*RECORD EXTRACTS*.

####

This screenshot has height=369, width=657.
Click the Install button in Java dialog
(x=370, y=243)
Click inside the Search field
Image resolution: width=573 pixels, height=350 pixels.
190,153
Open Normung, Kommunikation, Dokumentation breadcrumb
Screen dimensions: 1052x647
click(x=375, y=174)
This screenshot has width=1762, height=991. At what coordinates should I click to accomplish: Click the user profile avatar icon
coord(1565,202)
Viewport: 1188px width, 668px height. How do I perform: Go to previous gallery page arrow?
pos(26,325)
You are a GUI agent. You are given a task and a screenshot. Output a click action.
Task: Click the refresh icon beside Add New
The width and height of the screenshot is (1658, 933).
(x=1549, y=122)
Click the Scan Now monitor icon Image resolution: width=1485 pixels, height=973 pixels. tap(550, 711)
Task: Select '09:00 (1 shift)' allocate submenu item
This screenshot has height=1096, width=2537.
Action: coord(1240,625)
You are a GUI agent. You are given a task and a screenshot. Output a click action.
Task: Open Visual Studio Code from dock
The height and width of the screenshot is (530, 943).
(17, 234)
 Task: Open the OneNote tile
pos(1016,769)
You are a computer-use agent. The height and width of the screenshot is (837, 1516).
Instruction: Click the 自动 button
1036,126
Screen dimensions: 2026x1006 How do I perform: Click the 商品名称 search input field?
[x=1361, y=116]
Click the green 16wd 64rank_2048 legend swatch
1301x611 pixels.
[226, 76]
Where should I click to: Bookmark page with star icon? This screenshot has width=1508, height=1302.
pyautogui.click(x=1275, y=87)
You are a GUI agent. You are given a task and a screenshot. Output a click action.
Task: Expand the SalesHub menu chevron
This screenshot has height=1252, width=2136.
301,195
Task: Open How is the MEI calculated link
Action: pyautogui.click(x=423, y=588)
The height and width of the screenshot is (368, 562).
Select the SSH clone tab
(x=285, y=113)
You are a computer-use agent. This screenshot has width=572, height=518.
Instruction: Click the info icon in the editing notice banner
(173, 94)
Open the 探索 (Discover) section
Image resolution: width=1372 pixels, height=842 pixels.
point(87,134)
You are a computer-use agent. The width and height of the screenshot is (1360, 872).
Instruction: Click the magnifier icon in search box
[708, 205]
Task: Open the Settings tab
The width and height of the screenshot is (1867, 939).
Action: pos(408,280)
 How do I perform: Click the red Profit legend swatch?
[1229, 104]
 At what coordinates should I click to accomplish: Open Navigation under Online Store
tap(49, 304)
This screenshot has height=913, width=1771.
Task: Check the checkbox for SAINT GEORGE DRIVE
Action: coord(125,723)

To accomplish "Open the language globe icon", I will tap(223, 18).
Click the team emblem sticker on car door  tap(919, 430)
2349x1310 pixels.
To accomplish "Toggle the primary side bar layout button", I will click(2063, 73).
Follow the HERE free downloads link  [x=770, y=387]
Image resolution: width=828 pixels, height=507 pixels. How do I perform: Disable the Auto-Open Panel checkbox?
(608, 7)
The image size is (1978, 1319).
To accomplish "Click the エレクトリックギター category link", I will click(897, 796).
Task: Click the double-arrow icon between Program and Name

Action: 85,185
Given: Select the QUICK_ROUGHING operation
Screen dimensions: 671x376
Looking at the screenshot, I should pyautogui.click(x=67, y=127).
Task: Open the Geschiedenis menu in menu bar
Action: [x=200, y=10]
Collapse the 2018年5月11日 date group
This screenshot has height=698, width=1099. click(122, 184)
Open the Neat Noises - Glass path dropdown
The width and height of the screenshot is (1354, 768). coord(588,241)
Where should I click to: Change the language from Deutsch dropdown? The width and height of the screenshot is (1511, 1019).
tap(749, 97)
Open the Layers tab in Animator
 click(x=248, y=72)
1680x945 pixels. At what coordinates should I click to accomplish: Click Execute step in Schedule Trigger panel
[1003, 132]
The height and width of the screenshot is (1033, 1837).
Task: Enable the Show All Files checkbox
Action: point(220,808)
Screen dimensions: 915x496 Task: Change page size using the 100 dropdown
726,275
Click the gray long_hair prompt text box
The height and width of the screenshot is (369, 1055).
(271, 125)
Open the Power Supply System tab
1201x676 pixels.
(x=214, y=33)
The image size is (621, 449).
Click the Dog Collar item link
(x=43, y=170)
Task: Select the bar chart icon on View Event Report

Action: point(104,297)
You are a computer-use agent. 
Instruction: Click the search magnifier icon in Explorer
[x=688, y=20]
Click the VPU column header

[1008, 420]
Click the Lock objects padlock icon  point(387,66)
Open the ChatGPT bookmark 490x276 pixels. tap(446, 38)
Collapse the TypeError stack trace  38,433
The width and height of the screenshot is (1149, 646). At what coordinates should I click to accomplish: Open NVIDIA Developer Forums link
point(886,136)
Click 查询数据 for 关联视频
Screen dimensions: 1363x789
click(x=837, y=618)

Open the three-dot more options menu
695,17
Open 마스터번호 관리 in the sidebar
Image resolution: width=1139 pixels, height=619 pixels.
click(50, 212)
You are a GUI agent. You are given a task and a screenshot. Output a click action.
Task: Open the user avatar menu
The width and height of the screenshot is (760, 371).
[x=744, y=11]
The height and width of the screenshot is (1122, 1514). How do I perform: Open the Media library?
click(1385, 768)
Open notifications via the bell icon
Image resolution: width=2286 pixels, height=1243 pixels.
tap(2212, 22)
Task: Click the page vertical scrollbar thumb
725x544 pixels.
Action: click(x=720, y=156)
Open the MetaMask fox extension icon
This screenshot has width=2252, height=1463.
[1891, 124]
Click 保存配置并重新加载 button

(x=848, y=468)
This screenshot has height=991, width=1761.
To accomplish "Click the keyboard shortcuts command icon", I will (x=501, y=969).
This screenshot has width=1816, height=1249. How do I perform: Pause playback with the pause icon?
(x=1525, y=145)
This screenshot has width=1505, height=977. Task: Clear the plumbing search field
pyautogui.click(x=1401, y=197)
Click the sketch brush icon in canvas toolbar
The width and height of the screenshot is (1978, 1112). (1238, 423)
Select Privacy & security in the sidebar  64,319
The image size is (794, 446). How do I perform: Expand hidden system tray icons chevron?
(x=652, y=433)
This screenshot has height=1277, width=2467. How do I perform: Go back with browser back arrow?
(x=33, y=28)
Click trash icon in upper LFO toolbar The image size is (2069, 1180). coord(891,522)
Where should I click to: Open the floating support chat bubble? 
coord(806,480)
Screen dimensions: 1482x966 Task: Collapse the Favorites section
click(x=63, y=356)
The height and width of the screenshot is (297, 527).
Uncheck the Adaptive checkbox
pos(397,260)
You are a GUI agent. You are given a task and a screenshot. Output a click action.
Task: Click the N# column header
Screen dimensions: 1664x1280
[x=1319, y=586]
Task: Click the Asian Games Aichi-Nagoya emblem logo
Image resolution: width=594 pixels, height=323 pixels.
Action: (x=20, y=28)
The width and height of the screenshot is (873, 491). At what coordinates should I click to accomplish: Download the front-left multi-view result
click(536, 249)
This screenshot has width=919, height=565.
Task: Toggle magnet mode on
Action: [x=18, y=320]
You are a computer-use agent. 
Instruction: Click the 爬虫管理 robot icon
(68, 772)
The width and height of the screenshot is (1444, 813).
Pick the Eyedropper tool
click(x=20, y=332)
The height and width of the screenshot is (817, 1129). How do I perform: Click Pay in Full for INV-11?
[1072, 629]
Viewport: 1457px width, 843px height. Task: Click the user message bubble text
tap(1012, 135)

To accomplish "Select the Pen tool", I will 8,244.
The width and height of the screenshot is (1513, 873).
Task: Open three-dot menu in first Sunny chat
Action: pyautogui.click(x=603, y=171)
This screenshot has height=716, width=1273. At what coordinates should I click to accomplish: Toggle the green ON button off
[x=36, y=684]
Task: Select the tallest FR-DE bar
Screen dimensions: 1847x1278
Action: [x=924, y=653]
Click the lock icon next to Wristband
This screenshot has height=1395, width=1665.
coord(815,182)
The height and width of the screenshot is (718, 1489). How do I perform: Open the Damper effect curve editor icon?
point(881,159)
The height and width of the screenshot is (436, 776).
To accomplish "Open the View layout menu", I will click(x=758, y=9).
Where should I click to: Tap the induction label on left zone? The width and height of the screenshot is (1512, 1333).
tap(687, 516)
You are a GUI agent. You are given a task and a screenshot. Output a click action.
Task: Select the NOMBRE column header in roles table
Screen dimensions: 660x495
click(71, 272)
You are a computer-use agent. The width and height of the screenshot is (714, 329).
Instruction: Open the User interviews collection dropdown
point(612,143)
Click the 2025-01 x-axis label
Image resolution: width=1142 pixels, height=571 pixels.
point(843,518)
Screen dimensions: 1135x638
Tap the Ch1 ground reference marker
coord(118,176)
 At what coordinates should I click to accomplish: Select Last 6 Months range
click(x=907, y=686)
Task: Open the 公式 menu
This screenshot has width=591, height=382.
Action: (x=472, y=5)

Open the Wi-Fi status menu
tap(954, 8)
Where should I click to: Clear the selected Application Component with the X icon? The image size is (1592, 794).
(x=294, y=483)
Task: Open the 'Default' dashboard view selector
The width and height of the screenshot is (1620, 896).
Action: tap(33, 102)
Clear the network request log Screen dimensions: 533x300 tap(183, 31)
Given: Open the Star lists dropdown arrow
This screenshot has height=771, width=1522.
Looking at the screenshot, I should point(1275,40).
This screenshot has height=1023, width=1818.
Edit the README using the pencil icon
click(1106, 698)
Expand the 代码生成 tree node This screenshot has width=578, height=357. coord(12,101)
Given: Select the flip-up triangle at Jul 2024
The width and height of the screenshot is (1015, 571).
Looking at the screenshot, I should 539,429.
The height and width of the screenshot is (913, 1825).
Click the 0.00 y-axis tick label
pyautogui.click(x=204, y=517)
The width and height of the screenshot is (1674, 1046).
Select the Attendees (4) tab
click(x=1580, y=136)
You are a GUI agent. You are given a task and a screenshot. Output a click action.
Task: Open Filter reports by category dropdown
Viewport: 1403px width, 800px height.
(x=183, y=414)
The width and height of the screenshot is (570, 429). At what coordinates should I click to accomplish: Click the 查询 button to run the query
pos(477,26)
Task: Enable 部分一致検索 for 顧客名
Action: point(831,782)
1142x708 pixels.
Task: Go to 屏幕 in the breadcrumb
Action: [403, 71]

####

*PROBLEM REQUIREMENTS*.
Take the listing from its first line to the line containing "Task: Expand the SalesHub menu chevron". Reproduce those lines exactly and nothing else.

*COMPLETED TASK*.
This screenshot has height=369, width=657.
Click the Install button in Java dialog
(x=370, y=243)
Click inside the Search field
Image resolution: width=573 pixels, height=350 pixels.
190,153
Open Normung, Kommunikation, Dokumentation breadcrumb
Screen dimensions: 1052x647
click(x=375, y=174)
This screenshot has width=1762, height=991. At what coordinates should I click to accomplish: Click the user profile avatar icon
coord(1565,202)
Viewport: 1188px width, 668px height. How do I perform: Go to previous gallery page arrow?
pos(26,325)
You are a GUI agent. You are given a task and a screenshot. Output a click action.
Task: Click the refresh icon beside Add New
The width and height of the screenshot is (1658, 933).
(x=1549, y=122)
Click the Scan Now monitor icon Image resolution: width=1485 pixels, height=973 pixels. tap(550, 711)
Task: Select '09:00 (1 shift)' allocate submenu item
This screenshot has height=1096, width=2537.
Action: coord(1240,625)
You are a GUI agent. You are given a task and a screenshot. Output a click action.
Task: Open Visual Studio Code from dock
The height and width of the screenshot is (530, 943).
(17, 234)
 Task: Open the OneNote tile
pos(1016,769)
You are a computer-use agent. The height and width of the screenshot is (837, 1516).
Instruction: Click the 自动 button
1036,126
Screen dimensions: 2026x1006 How do I perform: Click the 商品名称 search input field?
[x=1361, y=116]
Click the green 16wd 64rank_2048 legend swatch
1301x611 pixels.
[226, 76]
Where should I click to: Bookmark page with star icon? This screenshot has width=1508, height=1302.
pyautogui.click(x=1275, y=87)
You are a GUI agent. You are given a task and a screenshot. Output a click action.
Task: Expand the SalesHub menu chevron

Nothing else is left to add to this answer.